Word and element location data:
- - -

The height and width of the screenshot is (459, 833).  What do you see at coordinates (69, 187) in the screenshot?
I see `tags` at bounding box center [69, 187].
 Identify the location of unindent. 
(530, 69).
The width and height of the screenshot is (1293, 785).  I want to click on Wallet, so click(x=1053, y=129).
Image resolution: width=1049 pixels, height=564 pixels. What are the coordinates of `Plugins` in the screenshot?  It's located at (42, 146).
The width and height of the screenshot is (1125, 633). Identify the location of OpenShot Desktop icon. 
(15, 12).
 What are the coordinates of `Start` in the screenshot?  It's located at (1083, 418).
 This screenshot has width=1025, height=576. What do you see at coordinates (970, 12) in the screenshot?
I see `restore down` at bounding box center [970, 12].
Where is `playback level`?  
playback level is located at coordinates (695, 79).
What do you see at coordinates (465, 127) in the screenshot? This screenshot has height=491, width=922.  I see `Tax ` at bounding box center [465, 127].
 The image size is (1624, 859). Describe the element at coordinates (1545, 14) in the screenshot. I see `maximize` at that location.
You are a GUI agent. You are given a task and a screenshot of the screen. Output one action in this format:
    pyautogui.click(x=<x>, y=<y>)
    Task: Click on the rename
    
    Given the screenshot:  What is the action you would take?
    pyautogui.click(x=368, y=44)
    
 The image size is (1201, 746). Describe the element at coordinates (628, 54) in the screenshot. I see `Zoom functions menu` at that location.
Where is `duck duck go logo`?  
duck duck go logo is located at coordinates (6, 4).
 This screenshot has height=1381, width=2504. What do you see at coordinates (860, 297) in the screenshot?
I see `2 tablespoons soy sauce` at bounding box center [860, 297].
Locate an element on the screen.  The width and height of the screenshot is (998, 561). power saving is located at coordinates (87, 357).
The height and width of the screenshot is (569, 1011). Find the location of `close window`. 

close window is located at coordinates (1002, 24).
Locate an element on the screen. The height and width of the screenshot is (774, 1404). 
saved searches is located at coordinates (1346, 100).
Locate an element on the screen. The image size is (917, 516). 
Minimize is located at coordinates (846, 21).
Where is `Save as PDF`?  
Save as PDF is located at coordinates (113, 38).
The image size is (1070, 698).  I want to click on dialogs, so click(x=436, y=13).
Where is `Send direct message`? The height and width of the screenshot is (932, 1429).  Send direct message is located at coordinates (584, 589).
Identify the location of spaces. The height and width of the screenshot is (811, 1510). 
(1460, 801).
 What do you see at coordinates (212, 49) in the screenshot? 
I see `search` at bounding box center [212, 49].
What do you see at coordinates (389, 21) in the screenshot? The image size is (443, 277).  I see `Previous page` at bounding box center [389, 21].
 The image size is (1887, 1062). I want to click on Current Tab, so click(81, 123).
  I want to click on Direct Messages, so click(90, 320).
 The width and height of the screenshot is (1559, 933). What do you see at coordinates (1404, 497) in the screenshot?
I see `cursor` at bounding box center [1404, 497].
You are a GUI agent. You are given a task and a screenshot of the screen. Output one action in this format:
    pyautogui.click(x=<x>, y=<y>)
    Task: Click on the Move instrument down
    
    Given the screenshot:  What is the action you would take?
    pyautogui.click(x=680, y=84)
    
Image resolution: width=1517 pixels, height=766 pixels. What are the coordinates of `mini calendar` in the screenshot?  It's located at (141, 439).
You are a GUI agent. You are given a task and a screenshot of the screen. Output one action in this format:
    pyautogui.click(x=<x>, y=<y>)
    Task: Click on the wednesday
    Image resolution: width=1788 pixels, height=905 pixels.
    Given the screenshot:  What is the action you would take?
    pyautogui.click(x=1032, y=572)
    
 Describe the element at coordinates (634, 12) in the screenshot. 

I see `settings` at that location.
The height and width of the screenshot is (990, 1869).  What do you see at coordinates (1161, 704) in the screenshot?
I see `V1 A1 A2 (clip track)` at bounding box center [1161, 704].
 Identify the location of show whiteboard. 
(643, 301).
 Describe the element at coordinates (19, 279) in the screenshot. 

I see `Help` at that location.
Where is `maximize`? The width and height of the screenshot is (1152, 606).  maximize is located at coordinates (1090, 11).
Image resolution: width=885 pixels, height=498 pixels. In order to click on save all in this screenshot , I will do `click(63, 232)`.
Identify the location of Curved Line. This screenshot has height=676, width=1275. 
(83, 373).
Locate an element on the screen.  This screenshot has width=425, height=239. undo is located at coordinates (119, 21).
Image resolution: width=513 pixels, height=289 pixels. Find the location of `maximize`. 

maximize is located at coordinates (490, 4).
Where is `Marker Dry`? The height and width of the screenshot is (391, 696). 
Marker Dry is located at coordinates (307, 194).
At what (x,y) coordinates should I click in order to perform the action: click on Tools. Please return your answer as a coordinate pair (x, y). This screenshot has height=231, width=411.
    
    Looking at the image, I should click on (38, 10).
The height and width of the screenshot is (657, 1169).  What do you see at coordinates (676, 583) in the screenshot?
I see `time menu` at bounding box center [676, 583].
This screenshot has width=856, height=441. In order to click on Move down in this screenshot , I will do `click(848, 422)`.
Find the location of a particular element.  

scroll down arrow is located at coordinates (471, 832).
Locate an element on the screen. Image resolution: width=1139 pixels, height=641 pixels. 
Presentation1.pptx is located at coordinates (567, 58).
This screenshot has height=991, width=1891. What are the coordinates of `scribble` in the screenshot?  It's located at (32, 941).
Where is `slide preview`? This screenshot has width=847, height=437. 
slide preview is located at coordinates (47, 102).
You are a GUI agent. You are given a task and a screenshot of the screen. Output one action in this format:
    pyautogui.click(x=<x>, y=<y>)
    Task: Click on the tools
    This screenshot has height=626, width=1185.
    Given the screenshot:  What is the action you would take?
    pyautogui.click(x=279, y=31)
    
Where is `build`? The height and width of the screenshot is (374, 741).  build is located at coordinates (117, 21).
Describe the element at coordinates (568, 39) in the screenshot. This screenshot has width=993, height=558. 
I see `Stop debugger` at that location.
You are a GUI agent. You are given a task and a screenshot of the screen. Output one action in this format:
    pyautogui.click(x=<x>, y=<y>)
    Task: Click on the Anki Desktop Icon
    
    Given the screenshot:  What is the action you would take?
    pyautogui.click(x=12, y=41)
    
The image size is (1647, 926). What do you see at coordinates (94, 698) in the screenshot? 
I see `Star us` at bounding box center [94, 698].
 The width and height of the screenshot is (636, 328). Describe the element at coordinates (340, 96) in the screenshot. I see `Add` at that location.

- - -

PROBLEM STATEMENT: Format all of the records above as a JSON list of strings, with one string per line and no blank lines.

EXERCISE RESPONSE:
[
  "The height and width of the screenshot is (459, 833).  What do you see at coordinates (69, 187) in the screenshot?",
  "I see `tags` at bounding box center [69, 187].",
  " Identify the location of unindent. ",
  "(530, 69).",
  "The width and height of the screenshot is (1293, 785).  I want to click on Wallet, so click(x=1053, y=129).",
  "Image resolution: width=1049 pixels, height=564 pixels. What are the coordinates of `Plugins` in the screenshot?  It's located at (42, 146).",
  "The width and height of the screenshot is (1125, 633). Identify the location of OpenShot Desktop icon. ",
  "(15, 12).",
  " What are the coordinates of `Start` in the screenshot?  It's located at (1083, 418).",
  " This screenshot has width=1025, height=576. What do you see at coordinates (970, 12) in the screenshot?",
  "I see `restore down` at bounding box center [970, 12].",
  "Where is `playback level`?  ",
  "playback level is located at coordinates (695, 79).",
  "What do you see at coordinates (465, 127) in the screenshot? This screenshot has height=491, width=922.  I see `Tax ` at bounding box center [465, 127].",
  " The image size is (1624, 859). Describe the element at coordinates (1545, 14) in the screenshot. I see `maximize` at that location.",
  "You are a GUI agent. You are given a task and a screenshot of the screen. Output one action in this format:",
  "    pyautogui.click(x=<x>, y=<y>)",
  "    Task: Click on the rename",
  "    Given the screenshot:  What is the action you would take?",
  "    pyautogui.click(x=368, y=44)",
  " The image size is (1201, 746). Describe the element at coordinates (628, 54) in the screenshot. I see `Zoom functions menu` at that location.",
  "Where is `duck duck go logo`?  ",
  "duck duck go logo is located at coordinates (6, 4).",
  " This screenshot has height=1381, width=2504. What do you see at coordinates (860, 297) in the screenshot?",
  "I see `2 tablespoons soy sauce` at bounding box center [860, 297].",
  "Locate an element on the screen.  The width and height of the screenshot is (998, 561). power saving is located at coordinates (87, 357).",
  "The height and width of the screenshot is (569, 1011). Find the location of `close window`. ",
  "close window is located at coordinates (1002, 24).",
  "Locate an element on the screen. The height and width of the screenshot is (774, 1404). ",
  "saved searches is located at coordinates (1346, 100).",
  "Locate an element on the screen. The image size is (917, 516). ",
  "Minimize is located at coordinates (846, 21).",
  "Where is `Save as PDF`?  ",
  "Save as PDF is located at coordinates (113, 38).",
  "The image size is (1070, 698).  I want to click on dialogs, so click(x=436, y=13).",
  "Where is `Send direct message`? The height and width of the screenshot is (932, 1429).  Send direct message is located at coordinates (584, 589).",
  "Identify the location of spaces. The height and width of the screenshot is (811, 1510). ",
  "(1460, 801).",
  " What do you see at coordinates (212, 49) in the screenshot? ",
  "I see `search` at bounding box center [212, 49].",
  "What do you see at coordinates (389, 21) in the screenshot? The image size is (443, 277).  I see `Previous page` at bounding box center [389, 21].",
  " The image size is (1887, 1062). I want to click on Current Tab, so click(81, 123).",
  "  I want to click on Direct Messages, so click(90, 320).",
  " The width and height of the screenshot is (1559, 933). What do you see at coordinates (1404, 497) in the screenshot?",
  "I see `cursor` at bounding box center [1404, 497].",
  "You are a GUI agent. You are given a task and a screenshot of the screen. Output one action in this format:",
  "    pyautogui.click(x=<x>, y=<y>)",
  "    Task: Click on the Move instrument down",
  "    Given the screenshot:  What is the action you would take?",
  "    pyautogui.click(x=680, y=84)",
  "Image resolution: width=1517 pixels, height=766 pixels. What are the coordinates of `mini calendar` in the screenshot?  It's located at (141, 439).",
  "You are a GUI agent. You are given a task and a screenshot of the screen. Output one action in this format:",
  "    pyautogui.click(x=<x>, y=<y>)",
  "    Task: Click on the wednesday",
  "    Image resolution: width=1788 pixels, height=905 pixels.",
  "    Given the screenshot:  What is the action you would take?",
  "    pyautogui.click(x=1032, y=572)",
  " Describe the element at coordinates (634, 12) in the screenshot. ",
  "I see `settings` at that location.",
  "The height and width of the screenshot is (990, 1869).  What do you see at coordinates (1161, 704) in the screenshot?",
  "I see `V1 A1 A2 (clip track)` at bounding box center [1161, 704].",
  " Identify the location of show whiteboard. ",
  "(643, 301).",
  " Describe the element at coordinates (19, 279) in the screenshot. ",
  "I see `Help` at that location.",
  "Where is `maximize`? The width and height of the screenshot is (1152, 606).  maximize is located at coordinates (1090, 11).",
  "Image resolution: width=885 pixels, height=498 pixels. In order to click on save all in this screenshot , I will do `click(63, 232)`.",
  "Identify the location of Curved Line. This screenshot has height=676, width=1275. ",
  "(83, 373).",
  "Locate an element on the screen.  This screenshot has width=425, height=239. undo is located at coordinates (119, 21).",
  "Image resolution: width=513 pixels, height=289 pixels. Find the location of `maximize`. ",
  "maximize is located at coordinates (490, 4).",
  "Where is `Marker Dry`? The height and width of the screenshot is (391, 696). ",
  "Marker Dry is located at coordinates (307, 194).",
  "At what (x,y) coordinates should I click in order to perform the action: click on Tools. Please return your answer as a coordinate pair (x, y). This screenshot has height=231, width=411.",
  "    Looking at the image, I should click on (38, 10).",
  "The height and width of the screenshot is (657, 1169).  What do you see at coordinates (676, 583) in the screenshot?",
  "I see `time menu` at bounding box center [676, 583].",
  "This screenshot has width=856, height=441. In order to click on Move down in this screenshot , I will do `click(848, 422)`.",
  "Find the location of a particular element.  ",
  "scroll down arrow is located at coordinates (471, 832).",
  "Locate an element on the screen. Image resolution: width=1139 pixels, height=641 pixels. ",
  "Presentation1.pptx is located at coordinates (567, 58).",
  "This screenshot has height=991, width=1891. What are the coordinates of `scribble` in the screenshot?  It's located at (32, 941).",
  "Where is `slide preview`? This screenshot has width=847, height=437. ",
  "slide preview is located at coordinates (47, 102).",
  "You are a GUI agent. You are given a task and a screenshot of the screen. Output one action in this format:",
  "    pyautogui.click(x=<x>, y=<y>)",
  "    Task: Click on the tools",
  "    This screenshot has height=626, width=1185.",
  "    Given the screenshot:  What is the action you would take?",
  "    pyautogui.click(x=279, y=31)",
  "Where is `build`? The height and width of the screenshot is (374, 741).  build is located at coordinates (117, 21).",
  "Describe the element at coordinates (568, 39) in the screenshot. This screenshot has width=993, height=558. ",
  "I see `Stop debugger` at that location.",
  "You are a GUI agent. You are given a task and a screenshot of the screen. Output one action in this format:",
  "    pyautogui.click(x=<x>, y=<y>)",
  "    Task: Click on the Anki Desktop Icon",
  "    Given the screenshot:  What is the action you would take?",
  "    pyautogui.click(x=12, y=41)",
  "The image size is (1647, 926). What do you see at coordinates (94, 698) in the screenshot? ",
  "I see `Star us` at bounding box center [94, 698].",
  " The width and height of the screenshot is (636, 328). Describe the element at coordinates (340, 96) in the screenshot. I see `Add` at that location."
]